━━━ Data shown

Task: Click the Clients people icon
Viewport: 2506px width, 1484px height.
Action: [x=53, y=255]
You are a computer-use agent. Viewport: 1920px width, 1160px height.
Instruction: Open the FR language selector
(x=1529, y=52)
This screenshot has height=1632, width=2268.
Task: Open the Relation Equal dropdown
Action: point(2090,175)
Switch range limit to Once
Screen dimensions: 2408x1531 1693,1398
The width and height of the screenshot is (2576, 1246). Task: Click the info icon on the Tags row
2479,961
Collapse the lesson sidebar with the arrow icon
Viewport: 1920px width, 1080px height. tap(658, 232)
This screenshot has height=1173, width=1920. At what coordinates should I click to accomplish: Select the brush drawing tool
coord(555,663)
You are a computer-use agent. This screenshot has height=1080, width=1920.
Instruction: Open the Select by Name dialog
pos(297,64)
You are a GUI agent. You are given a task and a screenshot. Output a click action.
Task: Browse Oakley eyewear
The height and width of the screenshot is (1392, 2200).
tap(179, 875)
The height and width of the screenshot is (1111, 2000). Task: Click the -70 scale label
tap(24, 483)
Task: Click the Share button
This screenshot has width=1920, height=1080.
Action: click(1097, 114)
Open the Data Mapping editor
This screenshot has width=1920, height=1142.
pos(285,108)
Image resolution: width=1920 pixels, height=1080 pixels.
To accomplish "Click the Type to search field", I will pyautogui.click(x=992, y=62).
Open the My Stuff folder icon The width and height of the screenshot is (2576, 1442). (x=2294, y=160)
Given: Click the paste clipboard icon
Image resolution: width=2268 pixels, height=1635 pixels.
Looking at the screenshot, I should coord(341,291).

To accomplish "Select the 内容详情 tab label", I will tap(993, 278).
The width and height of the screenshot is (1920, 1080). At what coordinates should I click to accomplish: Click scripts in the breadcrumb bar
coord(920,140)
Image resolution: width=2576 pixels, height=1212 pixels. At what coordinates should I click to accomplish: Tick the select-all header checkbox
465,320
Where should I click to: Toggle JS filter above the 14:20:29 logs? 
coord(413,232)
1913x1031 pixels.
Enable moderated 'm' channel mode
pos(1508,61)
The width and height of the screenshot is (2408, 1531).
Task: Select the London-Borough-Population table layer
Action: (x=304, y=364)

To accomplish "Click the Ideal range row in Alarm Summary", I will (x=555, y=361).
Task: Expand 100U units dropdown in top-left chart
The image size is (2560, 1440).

━━━━━━

Instructions for the task = Write out all of the records word for word.

Problem solution =
Task: Click the Clients people icon
Viewport: 2506px width, 1484px height.
Action: [x=53, y=255]
You are a computer-use agent. Viewport: 1920px width, 1160px height.
Instruction: Open the FR language selector
(x=1529, y=52)
This screenshot has height=1632, width=2268.
Task: Open the Relation Equal dropdown
Action: point(2090,175)
Switch range limit to Once
Screen dimensions: 2408x1531 1693,1398
The width and height of the screenshot is (2576, 1246). Task: Click the info icon on the Tags row
2479,961
Collapse the lesson sidebar with the arrow icon
Viewport: 1920px width, 1080px height. tap(658, 232)
This screenshot has height=1173, width=1920. At what coordinates should I click to accomplish: Select the brush drawing tool
coord(555,663)
You are a computer-use agent. This screenshot has height=1080, width=1920.
Instruction: Open the Select by Name dialog
pos(297,64)
You are a GUI agent. You are given a task and a screenshot. Output a click action.
Task: Browse Oakley eyewear
The height and width of the screenshot is (1392, 2200).
tap(179, 875)
The height and width of the screenshot is (1111, 2000). Task: Click the -70 scale label
tap(24, 483)
Task: Click the Share button
This screenshot has width=1920, height=1080.
Action: click(1097, 114)
Open the Data Mapping editor
This screenshot has width=1920, height=1142.
pos(285,108)
Image resolution: width=1920 pixels, height=1080 pixels.
To accomplish "Click the Type to search field", I will pyautogui.click(x=992, y=62).
Open the My Stuff folder icon The width and height of the screenshot is (2576, 1442). (x=2294, y=160)
Given: Click the paste clipboard icon
Image resolution: width=2268 pixels, height=1635 pixels.
Looking at the screenshot, I should coord(341,291).

To accomplish "Select the 内容详情 tab label", I will tap(993, 278).
The width and height of the screenshot is (1920, 1080). At what coordinates should I click to accomplish: Click scripts in the breadcrumb bar
coord(920,140)
Image resolution: width=2576 pixels, height=1212 pixels. At what coordinates should I click to accomplish: Tick the select-all header checkbox
465,320
Where should I click to: Toggle JS filter above the 14:20:29 logs? 
coord(413,232)
1913x1031 pixels.
Enable moderated 'm' channel mode
pos(1508,61)
The width and height of the screenshot is (2408, 1531).
Task: Select the London-Borough-Population table layer
Action: (x=304, y=364)

To accomplish "Click the Ideal range row in Alarm Summary", I will (x=555, y=361).
Task: Expand 100U units dropdown in top-left chart
The image size is (2560, 1440).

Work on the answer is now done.